В работе использовались следующие вирусы: штаммы вируса клещевого энцефалита (Нург, Софьин, Пан, Хаб-9, Кр.), вирус шотландского энцефаломиелита (штамм S-1), в качестве контроля — вирус западноамериканского энцефаломиелита лошадей, который вызывал образование четких бляшек с любыми сыворотками. Все штаммы вирусов КЭ применялись в виде суспензии мозга (исходная 10%) белых мышей. Вирус западноамериканского энцефаломиелита лошадей использовался в виде культуральной жидкости зараженных вирусом куриных фибробластов.
Десятикратные разведения вирусов готовились либо на среде для выращивания клеток, либо на солевом растворе Гея с трисом и сывороткой (90% раствора Гея А, 5% раствора Гея В, 5% 0,05 М раствора триса РН 7,6 и 5% нормальной сыворотки теленка).
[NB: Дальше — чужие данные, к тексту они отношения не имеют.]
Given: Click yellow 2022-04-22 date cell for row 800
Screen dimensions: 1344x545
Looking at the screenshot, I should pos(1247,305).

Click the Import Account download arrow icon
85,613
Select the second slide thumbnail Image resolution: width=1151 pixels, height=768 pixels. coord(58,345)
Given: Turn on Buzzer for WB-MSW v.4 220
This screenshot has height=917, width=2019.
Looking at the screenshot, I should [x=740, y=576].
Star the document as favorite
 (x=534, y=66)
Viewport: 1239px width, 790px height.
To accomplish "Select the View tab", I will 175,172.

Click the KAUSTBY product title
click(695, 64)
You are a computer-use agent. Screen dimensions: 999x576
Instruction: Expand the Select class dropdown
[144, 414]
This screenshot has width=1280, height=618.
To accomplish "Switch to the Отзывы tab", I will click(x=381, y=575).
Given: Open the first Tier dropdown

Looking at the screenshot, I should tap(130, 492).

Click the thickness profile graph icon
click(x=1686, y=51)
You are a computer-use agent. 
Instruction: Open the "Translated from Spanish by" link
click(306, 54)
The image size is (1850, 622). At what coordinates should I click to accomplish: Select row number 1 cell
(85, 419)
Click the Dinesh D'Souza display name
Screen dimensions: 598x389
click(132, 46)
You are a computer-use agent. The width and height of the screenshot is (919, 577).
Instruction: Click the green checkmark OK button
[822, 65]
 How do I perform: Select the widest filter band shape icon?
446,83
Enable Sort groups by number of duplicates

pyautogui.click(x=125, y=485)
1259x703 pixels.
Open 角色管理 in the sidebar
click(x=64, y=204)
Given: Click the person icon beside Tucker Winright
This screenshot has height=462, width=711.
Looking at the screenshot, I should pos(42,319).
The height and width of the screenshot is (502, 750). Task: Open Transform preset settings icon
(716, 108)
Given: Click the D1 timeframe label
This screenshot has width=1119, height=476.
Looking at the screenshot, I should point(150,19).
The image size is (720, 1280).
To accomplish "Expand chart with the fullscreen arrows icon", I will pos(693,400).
Соответствующие разведения вируса вносились по 0,5 мл на чашку Петри (6 см) и чашку Карреля и 1 мл на флакон Повитской. Адсорбция вируса протекала в течение 2 часов при температуре термостата 37° с неоднократным покачиванием для более равномерного распределения вируса. По истечении срока адсорбции вирус отсасывался и наносилась среда покрытия.
Состав агаровой среды покрытия полностью соответствовал описанной Портерфилдом с изменениями, внесенными Майером. Основное внимание из элементов среды покрытия было уделено сывороткам телят.